LimmudFest is klal Yisrael at perhaps its best, a community engaged in learning, sharing, eating, drinking and talking. It is driven by dozens of volunteers, most in their 20s and early 30s, who spend hours planning the programming, organizing the davening, coordinating the schedule and handling the myriad of details the weekend requires.

Led ably by this year’s chairs, Sandrine Simons and Whitney Kweskin, the volunteers delivered a weekend of fun and meaning.

The learning at LimmudFest is intense, deep and eclectic. This year’s sessions addressed a diverse array of subjects and themes — contemporary and timely, historical and universal.
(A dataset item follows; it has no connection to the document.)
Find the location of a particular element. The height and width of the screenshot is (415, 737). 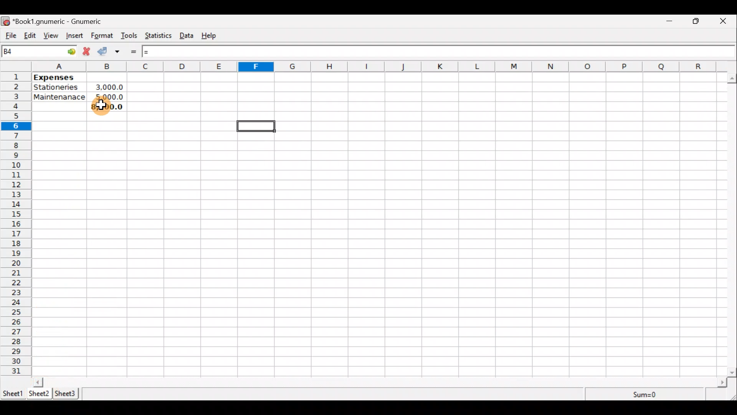

3000 is located at coordinates (111, 86).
Several sessions took on the issues of mental illness and addiction in the Jewish community. Some sessions asked what makes a text sacred or cheese and wine kosher. Still others examined the history and halachah of Jews and agriculture, and yet others invited us to examine the daily life of the Safed kabbalists.

An entire series of sessions was dedicated to the topic of Zionism, including an examination of the founding documents of Zionism and the struggle within Zionism to define and create the new Jew to populate the restored homeland. We made cheese from goat’s milk and tallitot from duct tape while children and youths were engaged in their own camp within a camp.

We enjoyed Jewish-themed music from the Cohen Brothers Band and Joe Buchanan, whose roots and Americana-based songs gave us reflective and meaningful insights into Judaism and our religious journeys. And we laughed along with Amanda Marks, whose stand-up routine reflected on the life complexities of a modern Jewish woman.

We also prayed. Three formal minyanim, plus options incorporating yoga, chanting and nature walks. We said Kiddush and Motzi, and, yes, we joined with those who needed to say Kaddish.

We sang and talked. And we celebrated our Judaism and our Jewishness in all their forms and all their glories. We did it with joy, we did it with seriousness, and we did it together, a community where Jews of all beliefs, ages, colors, genders, families and commitments lived and learned together in joy and hope.

Edward Queen was a program co-chair at LimmudFest 2016.